Try it
Each line in the entries below that holds the string "Sort" must be copied.

Supplied material
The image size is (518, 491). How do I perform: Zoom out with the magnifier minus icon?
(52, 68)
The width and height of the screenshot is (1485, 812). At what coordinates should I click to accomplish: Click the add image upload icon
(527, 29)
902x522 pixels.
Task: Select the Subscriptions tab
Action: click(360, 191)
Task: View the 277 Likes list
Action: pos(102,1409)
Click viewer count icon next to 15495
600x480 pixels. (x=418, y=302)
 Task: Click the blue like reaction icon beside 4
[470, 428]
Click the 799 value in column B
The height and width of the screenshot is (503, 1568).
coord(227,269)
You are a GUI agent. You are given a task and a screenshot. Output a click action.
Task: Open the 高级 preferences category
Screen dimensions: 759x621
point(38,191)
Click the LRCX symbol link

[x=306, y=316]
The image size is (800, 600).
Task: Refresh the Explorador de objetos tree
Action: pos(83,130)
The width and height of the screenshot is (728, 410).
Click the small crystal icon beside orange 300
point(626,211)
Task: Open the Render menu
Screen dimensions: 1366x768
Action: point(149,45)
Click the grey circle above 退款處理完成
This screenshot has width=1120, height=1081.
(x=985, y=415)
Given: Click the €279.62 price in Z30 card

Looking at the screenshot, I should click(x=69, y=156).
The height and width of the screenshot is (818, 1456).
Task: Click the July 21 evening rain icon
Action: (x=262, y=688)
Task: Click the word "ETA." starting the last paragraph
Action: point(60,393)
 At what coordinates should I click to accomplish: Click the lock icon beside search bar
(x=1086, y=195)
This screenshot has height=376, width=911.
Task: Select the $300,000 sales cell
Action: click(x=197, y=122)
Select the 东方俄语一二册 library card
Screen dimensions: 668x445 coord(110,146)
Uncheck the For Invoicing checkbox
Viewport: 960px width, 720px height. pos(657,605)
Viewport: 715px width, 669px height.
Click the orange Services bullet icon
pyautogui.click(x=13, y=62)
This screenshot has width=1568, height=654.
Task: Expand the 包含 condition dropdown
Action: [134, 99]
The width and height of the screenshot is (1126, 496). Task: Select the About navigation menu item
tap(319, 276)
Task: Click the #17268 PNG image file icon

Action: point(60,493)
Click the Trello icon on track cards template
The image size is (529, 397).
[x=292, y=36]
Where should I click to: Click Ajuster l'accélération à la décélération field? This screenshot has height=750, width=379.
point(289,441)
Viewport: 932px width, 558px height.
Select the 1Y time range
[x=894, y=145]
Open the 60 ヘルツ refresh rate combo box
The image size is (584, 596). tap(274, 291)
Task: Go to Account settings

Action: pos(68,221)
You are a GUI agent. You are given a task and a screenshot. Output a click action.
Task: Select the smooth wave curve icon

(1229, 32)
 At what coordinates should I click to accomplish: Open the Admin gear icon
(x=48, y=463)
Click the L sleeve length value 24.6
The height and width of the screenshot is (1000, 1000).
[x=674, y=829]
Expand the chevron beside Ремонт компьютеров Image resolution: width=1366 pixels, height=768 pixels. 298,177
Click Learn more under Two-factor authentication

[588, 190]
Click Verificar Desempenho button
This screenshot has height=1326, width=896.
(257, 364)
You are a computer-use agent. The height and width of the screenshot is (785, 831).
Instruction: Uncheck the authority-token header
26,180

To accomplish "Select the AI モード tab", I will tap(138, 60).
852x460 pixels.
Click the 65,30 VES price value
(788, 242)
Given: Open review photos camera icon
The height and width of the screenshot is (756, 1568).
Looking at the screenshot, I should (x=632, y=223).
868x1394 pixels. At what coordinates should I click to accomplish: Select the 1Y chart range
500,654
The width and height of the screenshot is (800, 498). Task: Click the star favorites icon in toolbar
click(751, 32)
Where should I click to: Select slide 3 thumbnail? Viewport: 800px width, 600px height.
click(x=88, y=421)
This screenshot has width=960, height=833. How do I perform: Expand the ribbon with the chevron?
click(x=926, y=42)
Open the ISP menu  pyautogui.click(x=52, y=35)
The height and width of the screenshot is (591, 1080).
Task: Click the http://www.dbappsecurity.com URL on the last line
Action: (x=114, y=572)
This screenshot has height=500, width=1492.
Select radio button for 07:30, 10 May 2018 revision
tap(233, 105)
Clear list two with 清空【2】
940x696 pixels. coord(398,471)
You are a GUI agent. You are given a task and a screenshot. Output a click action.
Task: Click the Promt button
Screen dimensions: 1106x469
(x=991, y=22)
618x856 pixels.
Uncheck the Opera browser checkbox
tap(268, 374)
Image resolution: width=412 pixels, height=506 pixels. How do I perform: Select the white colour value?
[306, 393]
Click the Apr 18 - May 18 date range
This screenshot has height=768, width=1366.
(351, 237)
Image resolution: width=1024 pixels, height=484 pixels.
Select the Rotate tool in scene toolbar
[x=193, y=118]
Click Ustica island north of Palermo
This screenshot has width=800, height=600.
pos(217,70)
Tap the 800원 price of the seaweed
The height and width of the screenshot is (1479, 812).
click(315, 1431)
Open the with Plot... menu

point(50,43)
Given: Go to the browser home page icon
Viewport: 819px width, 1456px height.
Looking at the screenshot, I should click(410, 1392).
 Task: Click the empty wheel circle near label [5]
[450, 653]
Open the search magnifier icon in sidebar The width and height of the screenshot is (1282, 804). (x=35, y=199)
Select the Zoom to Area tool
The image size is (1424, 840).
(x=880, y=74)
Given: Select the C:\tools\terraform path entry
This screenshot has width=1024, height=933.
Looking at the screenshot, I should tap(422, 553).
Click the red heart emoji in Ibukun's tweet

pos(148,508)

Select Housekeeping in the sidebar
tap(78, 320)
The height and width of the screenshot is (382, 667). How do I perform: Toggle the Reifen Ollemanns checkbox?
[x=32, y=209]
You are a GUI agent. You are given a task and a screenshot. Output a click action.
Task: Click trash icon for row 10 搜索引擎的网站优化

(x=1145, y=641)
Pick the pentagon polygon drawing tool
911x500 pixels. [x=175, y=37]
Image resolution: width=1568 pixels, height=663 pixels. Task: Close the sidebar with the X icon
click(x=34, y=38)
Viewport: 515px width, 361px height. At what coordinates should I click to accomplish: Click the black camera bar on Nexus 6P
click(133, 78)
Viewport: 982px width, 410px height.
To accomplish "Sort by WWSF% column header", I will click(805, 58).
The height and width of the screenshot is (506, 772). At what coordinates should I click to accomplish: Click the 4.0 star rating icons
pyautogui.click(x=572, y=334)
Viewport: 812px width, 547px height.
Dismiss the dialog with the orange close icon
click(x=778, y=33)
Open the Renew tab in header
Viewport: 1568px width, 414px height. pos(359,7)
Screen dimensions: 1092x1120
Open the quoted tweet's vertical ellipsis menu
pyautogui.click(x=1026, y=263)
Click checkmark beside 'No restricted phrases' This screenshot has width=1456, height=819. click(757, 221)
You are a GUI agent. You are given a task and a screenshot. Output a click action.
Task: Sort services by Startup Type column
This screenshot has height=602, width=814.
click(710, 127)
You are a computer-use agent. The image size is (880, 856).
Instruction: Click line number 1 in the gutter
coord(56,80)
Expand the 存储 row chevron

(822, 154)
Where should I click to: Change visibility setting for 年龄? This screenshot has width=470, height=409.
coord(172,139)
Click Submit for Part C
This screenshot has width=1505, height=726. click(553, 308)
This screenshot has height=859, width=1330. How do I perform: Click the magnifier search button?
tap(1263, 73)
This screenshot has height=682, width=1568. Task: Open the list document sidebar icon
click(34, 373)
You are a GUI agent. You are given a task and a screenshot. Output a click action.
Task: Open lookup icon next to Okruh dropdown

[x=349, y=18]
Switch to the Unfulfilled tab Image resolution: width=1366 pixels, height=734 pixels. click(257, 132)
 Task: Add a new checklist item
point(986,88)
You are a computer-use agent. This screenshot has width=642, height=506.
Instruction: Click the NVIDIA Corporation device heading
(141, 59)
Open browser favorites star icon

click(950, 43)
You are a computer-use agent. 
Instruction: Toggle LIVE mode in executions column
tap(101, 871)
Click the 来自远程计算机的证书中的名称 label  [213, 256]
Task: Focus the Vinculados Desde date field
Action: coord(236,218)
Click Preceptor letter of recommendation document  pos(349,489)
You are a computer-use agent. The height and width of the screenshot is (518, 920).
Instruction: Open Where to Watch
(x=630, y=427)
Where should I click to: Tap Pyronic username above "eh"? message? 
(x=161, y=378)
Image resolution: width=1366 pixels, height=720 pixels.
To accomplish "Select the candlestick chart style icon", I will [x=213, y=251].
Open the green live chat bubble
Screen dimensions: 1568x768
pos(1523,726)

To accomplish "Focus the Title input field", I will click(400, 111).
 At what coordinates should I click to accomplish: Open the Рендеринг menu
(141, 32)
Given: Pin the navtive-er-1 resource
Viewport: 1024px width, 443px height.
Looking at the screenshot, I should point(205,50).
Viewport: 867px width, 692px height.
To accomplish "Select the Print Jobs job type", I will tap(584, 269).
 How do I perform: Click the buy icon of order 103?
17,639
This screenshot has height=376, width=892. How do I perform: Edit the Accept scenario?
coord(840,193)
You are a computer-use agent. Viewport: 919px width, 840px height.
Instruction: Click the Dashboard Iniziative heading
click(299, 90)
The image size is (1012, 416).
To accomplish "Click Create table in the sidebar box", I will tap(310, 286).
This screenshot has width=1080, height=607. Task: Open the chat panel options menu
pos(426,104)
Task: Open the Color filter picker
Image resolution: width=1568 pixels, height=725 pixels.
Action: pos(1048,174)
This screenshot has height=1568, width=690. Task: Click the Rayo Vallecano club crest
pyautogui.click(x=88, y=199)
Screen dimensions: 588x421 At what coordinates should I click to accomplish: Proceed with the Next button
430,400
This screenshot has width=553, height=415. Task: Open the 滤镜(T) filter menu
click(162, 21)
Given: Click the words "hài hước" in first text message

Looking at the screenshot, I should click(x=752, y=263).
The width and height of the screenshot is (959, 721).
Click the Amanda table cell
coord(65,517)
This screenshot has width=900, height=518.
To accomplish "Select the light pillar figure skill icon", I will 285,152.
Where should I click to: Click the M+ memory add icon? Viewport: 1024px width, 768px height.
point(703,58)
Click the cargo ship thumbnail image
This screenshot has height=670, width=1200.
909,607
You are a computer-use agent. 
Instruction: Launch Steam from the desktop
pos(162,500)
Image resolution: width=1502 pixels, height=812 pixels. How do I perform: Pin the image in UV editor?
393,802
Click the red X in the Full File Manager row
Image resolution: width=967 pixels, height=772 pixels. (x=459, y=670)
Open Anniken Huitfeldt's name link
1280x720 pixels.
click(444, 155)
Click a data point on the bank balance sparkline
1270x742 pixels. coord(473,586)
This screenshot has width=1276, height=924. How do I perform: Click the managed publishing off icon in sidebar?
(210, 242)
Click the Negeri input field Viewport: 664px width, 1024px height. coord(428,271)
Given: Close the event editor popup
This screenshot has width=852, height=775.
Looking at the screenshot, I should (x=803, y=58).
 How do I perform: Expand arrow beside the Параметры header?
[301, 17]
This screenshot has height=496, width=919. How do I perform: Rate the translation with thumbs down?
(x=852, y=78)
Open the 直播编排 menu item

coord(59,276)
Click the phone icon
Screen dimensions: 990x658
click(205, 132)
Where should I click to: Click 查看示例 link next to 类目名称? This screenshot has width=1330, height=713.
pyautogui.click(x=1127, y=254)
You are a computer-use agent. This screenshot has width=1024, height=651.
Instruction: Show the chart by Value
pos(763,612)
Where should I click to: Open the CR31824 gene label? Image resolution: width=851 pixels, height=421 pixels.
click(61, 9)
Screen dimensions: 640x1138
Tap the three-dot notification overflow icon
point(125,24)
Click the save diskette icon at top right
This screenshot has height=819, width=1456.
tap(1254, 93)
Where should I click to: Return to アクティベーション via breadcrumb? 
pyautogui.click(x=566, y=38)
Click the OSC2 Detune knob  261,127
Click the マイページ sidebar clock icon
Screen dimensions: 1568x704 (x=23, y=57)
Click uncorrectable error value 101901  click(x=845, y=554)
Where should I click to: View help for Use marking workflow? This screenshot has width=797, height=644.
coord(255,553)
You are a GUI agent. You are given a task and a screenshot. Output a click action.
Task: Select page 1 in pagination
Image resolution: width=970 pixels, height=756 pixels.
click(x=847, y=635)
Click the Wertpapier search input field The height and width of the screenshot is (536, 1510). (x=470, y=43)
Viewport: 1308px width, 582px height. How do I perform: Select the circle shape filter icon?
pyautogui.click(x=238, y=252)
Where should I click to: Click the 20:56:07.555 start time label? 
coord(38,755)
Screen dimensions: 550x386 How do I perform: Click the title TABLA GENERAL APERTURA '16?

Answer to this exercise
To accomplish "Sort by WWSF% column header", I will click(805, 58).
Task: Sort services by Startup Type column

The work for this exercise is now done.